Troubleshooting takes 4x longer and requested information is never available.
The HOW – A simple practical example, with an optional addon.
There are many types of syslog servers, and depending on your environment you might op for a windows based service or program.
While the capabilities between Windows and Linux get a bit blurry with the use of Windows Subsystem for Linux (WSL) on Windows, my personal preference is to have a linux server for this purpose.
A few years ago my Linux flavor of choice was CentOS, but with the changes RedHat made to CentOS, and now IBM to RedHat, my choice today would be Ubuntu.
You only need the latest, “minimal” install option to get started.
(23.04 at the time of writing)
And here’s how I would start out
- Install latest ubuntu minimal LTS
- decide that all my logs will be put into /var/log/network/YYYY/MM/DD/file
- filename is based on the source IP address for the syslog messages without any DNS lookup.
- I’ll say this again for those in the back, no DNS lookup.
- in /etc/rsyslog.conf I’ll uncomment or add the following lines:
# provides UDP syslog reception
module(load="imudp")
input(type="imudp" port="514")
# provides TCP syslog reception
module(load="imtcp")
input(type="imtcp" port="514")
$FileOwner syslog
$FileGroup syslog
- I’ll create a new file, called “10-network.conf” in /etc/rsyslog.d/ with the following content:
$template DynaFile,"/var/log/network/%$YEAR%/%$MONTH%/%$DAY%/%fromhost-ip%"
*.* -?DynaFile
Now, what’s going to happen is that if a network device with the IP address of 172.16.3.1 sends a syslog to my server on the 23rd of July 2023, the log message will be put into the following file:
/var/log/network/2023/07/23/172.16.3.1
Since some logs may get a bit large during the day, especially from next gen firewalls, I create a new file in the /usr/local/bin directory named “logzip.sh”, so I have /usr/local/bin/logzip.sh with the following content:
#!/bin/sh
/usr/bin/find /var/log/network/ ! -name "*bz2" ! -path "*`/bin/date +%Y/%m/%d`*" -exec /usr/bin/bzip2 {} \;
And I add it into cron, using the command “crontab -e” as a user that has write privileges to /var/log/network, so the crontab entry looks like:
19 0 * * * /bin/bash /usr/local/bin/logzip.sh
What the above config does is it will search for all filenames in the /var/log/network directory, but it will exclude the path of the current date, and will exclude filenams that end with *bz2, and it will the compress them using bzip2, so that 172.16.3.1 ends up as 172.16.3.1.bz2
The bz2 script will run once a day, at 19 minutes past midnight.

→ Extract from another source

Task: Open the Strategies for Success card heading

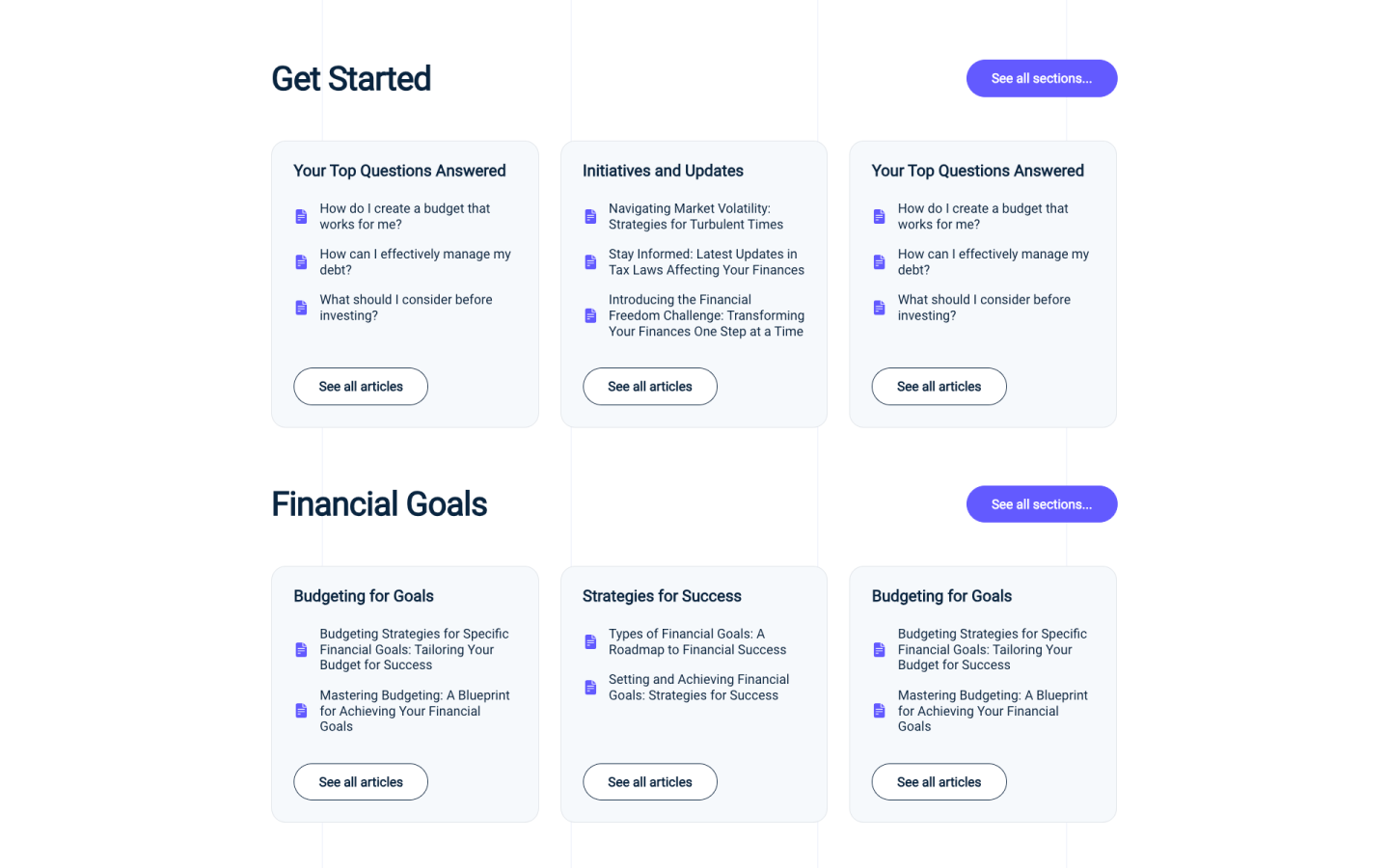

There are plenty of online resources on how to work with crontabs, for example crontab.guru
If, at a later stage someone asks that all logs should be sent to a SIEM solution, you can choose between modifying the networking equipment, or simply adding the following line to the /etc/rsyslog.d/10-network.conf file, if in this example the SIEM solution has an IP address of 192.168.5.14:
*.* action(type="omfwd" target="192.168.5.14" port="514" protocol="tcp")

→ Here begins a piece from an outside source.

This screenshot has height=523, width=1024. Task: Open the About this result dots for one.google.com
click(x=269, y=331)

Now you will get all of your syslogs in text files to work with and to give internal or external network admins access to, but also have the logs sent to a SIEM solution for be used for detection, compliance and reporting purposes.
Other items to consider
- If you’re within Europe and your logs contain personally identifiable information, you need to let someone know to prevent GDPR compliance issues.
- Some people like to have the syslog directory structure different, such as separate folder for each device.
- Just think about how you will be working with the logs.
- I’ve tried multiple approaches, both on file and directory level, and the above structure is what works best for me.
- Plus, makes removing old data easy.
- When someone suggests that the directory or filename should be based on the DNS name, remember that not only will the syslog server have to make additional DNS requests just for the logs, but any fault or a change in DNS is going to change where the log is saved.
- If you have multiple firewalls, you may need to tweak the UDP buffer or get professional assistance to make sure your server can handle the logs.